WHAT YOU SHOULD DO:
The expected answer holds every line from the first line of the data below through the line containing "[Nigel Henderson: A musician performing on a double", exactly as written, and no other line.

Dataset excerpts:
"""

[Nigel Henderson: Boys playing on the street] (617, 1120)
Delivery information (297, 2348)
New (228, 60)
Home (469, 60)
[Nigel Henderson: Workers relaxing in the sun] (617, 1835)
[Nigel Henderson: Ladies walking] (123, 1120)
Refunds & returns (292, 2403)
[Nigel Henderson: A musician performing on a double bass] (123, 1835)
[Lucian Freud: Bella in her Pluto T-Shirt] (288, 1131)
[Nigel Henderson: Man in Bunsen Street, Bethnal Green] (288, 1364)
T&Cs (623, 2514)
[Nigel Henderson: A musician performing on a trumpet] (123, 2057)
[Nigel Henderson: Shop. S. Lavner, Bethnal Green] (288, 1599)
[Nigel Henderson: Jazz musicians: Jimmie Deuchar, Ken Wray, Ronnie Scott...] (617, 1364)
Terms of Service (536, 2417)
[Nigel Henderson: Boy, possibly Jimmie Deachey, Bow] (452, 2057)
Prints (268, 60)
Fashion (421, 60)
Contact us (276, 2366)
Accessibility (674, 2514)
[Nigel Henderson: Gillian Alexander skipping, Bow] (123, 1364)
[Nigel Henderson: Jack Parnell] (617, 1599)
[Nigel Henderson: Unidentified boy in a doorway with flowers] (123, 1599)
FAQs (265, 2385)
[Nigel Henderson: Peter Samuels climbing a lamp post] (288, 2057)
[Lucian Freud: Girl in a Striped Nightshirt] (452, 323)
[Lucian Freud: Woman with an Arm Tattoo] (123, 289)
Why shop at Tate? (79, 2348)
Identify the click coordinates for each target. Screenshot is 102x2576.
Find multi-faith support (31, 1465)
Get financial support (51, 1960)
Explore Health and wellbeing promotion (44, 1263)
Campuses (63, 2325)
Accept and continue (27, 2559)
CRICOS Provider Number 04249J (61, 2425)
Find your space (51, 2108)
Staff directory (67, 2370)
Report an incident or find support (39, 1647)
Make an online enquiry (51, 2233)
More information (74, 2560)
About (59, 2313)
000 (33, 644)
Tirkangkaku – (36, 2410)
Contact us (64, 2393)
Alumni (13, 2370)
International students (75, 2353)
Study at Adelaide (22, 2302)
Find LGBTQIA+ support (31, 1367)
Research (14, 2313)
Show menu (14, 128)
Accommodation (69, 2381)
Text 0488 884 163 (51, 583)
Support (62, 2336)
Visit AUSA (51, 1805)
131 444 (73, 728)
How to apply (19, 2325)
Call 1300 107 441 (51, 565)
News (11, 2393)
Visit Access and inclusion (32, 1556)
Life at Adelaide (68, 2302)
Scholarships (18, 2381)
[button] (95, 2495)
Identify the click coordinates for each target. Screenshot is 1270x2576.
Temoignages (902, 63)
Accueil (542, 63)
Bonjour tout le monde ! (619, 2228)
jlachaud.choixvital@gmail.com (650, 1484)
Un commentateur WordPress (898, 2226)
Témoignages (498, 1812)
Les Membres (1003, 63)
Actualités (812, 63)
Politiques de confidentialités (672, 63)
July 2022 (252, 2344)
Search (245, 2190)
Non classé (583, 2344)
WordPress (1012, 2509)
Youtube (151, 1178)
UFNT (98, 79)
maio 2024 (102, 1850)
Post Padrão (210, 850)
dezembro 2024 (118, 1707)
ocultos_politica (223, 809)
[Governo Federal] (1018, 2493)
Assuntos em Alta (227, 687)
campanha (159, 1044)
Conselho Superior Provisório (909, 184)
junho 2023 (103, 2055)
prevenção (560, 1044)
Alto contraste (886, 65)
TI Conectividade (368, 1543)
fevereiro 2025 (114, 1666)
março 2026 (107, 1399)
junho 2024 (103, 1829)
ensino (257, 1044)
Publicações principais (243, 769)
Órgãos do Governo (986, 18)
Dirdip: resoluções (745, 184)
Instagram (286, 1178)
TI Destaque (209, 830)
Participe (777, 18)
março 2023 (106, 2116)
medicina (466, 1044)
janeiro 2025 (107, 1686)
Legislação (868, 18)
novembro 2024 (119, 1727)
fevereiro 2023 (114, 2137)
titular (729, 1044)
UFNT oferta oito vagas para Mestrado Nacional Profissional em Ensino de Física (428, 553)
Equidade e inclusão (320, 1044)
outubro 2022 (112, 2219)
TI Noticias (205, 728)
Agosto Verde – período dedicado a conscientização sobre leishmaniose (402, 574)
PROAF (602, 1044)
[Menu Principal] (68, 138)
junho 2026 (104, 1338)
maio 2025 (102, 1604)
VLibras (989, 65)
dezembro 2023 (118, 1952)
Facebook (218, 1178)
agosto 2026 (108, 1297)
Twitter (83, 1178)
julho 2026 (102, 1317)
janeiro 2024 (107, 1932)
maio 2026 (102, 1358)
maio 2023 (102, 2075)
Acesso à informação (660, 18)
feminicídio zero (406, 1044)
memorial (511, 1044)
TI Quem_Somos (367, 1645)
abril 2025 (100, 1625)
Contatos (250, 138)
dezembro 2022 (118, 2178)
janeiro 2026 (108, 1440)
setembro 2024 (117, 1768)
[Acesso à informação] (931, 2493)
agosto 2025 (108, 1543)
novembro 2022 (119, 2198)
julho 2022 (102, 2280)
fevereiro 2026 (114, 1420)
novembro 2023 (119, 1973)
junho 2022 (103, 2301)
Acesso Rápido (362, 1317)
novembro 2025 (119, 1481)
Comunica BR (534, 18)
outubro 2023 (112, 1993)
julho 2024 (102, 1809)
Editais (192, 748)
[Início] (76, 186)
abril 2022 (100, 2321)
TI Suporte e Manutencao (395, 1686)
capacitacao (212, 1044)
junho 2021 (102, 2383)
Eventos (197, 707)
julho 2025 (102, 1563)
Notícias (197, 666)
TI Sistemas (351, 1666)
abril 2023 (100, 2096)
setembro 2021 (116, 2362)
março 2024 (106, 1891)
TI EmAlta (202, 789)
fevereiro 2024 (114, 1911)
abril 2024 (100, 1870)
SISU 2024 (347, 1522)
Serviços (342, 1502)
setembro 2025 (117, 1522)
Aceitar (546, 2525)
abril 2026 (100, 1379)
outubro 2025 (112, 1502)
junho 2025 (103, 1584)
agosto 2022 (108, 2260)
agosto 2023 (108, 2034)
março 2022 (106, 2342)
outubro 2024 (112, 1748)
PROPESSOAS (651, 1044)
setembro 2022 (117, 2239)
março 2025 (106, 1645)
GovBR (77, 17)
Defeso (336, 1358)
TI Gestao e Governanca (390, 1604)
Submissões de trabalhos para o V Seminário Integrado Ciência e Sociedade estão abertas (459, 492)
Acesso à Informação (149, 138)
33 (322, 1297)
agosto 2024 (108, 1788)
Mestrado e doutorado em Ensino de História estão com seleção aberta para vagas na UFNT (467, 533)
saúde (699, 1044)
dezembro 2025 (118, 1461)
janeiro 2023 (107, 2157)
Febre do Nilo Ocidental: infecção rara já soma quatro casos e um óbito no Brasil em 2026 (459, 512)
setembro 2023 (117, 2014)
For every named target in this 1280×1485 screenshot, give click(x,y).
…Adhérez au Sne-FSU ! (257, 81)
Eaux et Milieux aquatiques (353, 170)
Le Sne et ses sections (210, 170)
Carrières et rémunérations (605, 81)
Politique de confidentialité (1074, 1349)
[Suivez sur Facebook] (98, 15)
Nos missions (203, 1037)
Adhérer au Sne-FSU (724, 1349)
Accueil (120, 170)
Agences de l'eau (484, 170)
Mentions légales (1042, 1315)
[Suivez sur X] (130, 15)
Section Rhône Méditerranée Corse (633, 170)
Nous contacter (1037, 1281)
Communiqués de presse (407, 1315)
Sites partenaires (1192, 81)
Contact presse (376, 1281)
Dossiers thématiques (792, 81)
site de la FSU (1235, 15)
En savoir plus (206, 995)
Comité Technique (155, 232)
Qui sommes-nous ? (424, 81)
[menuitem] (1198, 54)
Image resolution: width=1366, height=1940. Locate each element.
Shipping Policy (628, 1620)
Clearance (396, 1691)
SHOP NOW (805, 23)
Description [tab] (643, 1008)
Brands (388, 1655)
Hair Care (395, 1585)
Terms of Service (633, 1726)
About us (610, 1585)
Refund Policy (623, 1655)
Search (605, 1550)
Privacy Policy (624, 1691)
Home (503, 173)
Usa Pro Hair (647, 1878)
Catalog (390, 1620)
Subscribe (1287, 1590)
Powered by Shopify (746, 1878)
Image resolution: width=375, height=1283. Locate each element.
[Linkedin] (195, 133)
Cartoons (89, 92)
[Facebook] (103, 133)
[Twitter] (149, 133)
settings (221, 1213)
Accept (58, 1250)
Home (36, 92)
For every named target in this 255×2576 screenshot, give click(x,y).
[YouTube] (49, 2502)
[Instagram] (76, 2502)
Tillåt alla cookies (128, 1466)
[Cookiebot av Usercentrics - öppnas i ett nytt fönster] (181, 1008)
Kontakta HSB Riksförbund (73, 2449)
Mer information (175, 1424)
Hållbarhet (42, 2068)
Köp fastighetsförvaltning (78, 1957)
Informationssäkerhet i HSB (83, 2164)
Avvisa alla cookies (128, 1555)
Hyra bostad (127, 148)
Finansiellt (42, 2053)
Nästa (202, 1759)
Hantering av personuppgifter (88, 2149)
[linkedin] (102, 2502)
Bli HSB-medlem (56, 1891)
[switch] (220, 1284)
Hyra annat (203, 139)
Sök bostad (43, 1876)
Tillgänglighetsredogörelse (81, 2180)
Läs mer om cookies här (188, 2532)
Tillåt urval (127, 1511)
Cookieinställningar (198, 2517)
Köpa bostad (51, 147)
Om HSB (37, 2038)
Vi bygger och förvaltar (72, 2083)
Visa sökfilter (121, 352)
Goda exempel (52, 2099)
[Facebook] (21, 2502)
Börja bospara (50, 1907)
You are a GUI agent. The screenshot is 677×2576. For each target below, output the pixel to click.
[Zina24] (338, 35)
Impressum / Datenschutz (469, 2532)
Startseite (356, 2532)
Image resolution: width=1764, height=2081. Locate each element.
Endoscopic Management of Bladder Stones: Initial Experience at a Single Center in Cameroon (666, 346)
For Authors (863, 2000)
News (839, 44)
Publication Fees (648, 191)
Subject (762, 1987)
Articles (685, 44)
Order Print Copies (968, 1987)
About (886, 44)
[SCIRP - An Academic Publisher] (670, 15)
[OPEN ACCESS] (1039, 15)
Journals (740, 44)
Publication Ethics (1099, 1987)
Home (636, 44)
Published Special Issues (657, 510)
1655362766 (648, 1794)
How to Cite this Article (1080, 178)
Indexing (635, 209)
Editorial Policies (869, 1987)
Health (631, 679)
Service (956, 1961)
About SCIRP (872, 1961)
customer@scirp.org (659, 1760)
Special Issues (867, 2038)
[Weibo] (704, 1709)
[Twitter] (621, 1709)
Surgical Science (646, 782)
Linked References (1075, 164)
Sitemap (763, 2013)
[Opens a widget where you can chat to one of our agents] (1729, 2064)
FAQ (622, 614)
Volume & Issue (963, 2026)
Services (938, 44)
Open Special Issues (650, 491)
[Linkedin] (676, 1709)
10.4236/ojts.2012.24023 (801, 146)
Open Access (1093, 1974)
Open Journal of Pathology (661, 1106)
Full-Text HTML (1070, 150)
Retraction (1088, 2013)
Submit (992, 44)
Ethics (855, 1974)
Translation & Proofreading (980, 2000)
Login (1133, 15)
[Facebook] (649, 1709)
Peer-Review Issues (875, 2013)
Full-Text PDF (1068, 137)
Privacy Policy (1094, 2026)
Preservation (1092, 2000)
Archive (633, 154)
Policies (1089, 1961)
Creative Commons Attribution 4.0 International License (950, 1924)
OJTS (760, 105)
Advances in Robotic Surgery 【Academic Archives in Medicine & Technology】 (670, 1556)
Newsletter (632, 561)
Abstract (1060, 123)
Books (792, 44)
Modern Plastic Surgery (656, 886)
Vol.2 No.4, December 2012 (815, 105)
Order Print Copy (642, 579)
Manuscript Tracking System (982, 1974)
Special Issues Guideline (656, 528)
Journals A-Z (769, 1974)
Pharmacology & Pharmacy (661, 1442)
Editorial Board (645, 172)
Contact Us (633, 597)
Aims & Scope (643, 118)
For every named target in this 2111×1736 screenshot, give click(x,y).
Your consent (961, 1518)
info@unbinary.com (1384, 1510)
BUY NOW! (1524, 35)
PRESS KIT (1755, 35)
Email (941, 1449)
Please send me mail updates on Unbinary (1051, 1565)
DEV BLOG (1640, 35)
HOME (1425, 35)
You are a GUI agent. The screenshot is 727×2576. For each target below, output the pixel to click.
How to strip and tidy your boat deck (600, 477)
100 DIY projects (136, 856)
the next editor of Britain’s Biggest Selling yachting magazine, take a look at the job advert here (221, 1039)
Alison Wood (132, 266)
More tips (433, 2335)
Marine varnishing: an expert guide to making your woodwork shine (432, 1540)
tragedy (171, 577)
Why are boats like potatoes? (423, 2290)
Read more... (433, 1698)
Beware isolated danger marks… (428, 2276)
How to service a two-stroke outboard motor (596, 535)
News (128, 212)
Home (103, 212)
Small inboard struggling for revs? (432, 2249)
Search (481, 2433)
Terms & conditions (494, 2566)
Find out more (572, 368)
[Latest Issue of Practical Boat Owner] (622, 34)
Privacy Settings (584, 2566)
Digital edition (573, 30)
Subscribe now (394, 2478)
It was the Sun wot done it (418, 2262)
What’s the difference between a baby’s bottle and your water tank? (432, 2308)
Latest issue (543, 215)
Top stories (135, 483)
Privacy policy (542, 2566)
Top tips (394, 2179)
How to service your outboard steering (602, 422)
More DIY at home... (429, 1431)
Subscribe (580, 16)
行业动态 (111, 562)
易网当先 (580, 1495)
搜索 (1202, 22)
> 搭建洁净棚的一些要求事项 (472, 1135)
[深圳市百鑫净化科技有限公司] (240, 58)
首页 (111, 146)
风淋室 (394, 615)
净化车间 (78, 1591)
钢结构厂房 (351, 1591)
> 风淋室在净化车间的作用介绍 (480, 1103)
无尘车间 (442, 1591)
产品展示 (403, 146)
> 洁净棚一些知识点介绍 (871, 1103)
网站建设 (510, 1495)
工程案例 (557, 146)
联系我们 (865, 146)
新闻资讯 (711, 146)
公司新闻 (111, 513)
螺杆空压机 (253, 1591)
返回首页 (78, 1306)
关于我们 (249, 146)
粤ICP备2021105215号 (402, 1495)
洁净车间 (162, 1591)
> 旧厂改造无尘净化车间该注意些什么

"""

REPLY TO THE EXERCISE:
[Nigel Henderson: Boys playing on the street] (617, 1120)
Delivery information (297, 2348)
New (228, 60)
Home (469, 60)
[Nigel Henderson: Workers relaxing in the sun] (617, 1835)
[Nigel Henderson: Ladies walking] (123, 1120)
Refunds & returns (292, 2403)
[Nigel Henderson: A musician performing on a double bass] (123, 1835)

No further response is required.